Stored data
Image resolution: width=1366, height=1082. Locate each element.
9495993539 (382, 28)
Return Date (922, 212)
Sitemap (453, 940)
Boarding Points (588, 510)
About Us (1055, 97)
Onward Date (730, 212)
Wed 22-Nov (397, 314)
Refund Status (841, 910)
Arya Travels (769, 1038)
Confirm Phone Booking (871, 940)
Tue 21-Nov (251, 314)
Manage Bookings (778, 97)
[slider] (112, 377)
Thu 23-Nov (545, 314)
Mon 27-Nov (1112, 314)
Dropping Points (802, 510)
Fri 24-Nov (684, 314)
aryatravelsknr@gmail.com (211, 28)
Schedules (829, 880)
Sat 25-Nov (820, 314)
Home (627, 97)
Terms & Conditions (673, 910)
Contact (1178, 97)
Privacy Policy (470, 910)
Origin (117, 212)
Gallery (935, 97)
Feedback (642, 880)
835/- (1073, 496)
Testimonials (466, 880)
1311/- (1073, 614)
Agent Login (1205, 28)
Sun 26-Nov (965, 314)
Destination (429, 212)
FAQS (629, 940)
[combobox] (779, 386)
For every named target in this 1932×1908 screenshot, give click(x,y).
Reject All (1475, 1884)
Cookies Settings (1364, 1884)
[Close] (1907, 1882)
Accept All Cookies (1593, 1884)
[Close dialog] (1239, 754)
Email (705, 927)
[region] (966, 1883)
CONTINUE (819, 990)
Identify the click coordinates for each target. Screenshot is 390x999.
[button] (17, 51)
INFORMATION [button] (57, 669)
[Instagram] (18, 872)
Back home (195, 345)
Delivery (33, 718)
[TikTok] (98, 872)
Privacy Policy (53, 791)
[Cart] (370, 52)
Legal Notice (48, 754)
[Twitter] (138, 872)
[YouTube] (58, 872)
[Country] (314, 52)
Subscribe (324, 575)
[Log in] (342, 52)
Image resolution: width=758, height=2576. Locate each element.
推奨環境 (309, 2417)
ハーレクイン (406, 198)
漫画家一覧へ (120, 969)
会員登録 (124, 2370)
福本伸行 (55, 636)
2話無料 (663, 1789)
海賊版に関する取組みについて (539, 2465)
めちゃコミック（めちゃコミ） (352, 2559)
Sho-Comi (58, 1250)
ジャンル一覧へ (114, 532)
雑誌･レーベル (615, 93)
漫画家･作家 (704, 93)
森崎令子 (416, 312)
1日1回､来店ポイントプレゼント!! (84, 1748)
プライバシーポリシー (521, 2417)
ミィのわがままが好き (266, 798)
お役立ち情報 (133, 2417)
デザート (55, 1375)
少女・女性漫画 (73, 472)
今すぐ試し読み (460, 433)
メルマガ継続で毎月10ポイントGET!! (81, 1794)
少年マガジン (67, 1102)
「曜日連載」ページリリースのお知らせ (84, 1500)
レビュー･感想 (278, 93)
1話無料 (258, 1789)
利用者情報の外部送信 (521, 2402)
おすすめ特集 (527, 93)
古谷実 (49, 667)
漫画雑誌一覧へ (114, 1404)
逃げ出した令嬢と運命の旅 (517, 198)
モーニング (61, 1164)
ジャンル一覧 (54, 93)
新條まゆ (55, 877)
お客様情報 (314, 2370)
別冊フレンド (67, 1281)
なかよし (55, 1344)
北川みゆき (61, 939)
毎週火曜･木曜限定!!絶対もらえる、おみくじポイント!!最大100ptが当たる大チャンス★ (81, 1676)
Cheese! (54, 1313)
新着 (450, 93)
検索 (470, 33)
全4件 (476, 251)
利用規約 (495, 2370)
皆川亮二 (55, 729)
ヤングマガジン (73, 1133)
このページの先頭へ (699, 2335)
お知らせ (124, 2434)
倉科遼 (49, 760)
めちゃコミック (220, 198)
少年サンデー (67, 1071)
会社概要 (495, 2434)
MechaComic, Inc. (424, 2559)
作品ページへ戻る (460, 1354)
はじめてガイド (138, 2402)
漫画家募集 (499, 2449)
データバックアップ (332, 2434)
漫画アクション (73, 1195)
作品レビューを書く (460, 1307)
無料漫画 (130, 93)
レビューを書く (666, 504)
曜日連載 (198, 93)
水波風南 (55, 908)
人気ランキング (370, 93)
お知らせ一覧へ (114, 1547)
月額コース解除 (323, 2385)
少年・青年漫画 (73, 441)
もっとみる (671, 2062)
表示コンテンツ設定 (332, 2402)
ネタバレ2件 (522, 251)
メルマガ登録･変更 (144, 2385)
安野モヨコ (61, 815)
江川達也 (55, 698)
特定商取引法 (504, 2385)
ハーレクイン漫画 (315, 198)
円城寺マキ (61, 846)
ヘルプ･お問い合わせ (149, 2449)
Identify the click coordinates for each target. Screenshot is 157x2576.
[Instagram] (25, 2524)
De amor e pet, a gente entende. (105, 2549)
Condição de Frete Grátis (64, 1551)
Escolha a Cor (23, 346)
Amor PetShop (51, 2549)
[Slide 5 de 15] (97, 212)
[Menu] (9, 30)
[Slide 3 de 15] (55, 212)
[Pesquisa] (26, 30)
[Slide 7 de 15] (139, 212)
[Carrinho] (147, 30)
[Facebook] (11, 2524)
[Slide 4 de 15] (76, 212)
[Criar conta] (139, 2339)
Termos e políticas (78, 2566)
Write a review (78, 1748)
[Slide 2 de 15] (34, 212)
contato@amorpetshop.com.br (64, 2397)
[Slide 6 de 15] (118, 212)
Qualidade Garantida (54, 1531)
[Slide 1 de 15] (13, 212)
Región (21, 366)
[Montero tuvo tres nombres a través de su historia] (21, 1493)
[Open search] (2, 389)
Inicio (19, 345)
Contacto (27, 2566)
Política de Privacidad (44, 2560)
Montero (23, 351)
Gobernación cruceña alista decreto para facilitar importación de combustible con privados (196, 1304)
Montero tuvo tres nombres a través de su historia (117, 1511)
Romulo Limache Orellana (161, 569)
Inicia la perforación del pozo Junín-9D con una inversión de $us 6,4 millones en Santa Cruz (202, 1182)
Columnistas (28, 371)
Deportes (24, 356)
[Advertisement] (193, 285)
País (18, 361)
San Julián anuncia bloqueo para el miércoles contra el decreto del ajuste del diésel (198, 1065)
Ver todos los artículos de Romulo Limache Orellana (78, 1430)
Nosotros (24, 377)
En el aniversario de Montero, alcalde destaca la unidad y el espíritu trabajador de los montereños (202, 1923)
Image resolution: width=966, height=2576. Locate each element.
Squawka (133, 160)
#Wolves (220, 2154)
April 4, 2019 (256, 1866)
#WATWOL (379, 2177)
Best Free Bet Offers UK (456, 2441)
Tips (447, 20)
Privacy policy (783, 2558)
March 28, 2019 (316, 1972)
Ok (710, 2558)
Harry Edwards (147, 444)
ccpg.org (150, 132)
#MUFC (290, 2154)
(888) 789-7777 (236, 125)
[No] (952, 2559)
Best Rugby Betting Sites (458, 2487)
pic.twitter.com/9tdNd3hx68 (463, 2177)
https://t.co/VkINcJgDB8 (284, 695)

* [Task statement] Of the entries above, repeat exactly the lines from the line with "[Log in] (342, 52)" through the line with "メルマガ継続で毎月10ポイントGET!! (81, 1794)", both of them included.

* [Task result]
[Log in] (342, 52)
Image resolution: width=758, height=2576. Locate each element.
推奨環境 (309, 2417)
ハーレクイン (406, 198)
漫画家一覧へ (120, 969)
会員登録 (124, 2370)
福本伸行 (55, 636)
2話無料 (663, 1789)
海賊版に関する取組みについて (539, 2465)
めちゃコミック（めちゃコミ） (352, 2559)
Sho-Comi (58, 1250)
ジャンル一覧へ (114, 532)
雑誌･レーベル (615, 93)
漫画家･作家 (704, 93)
森崎令子 (416, 312)
1日1回､来店ポイントプレゼント!! (84, 1748)
プライバシーポリシー (521, 2417)
ミィのわがままが好き (266, 798)
お役立ち情報 (133, 2417)
デザート (55, 1375)
少女・女性漫画 (73, 472)
今すぐ試し読み (460, 433)
メルマガ継続で毎月10ポイントGET!! (81, 1794)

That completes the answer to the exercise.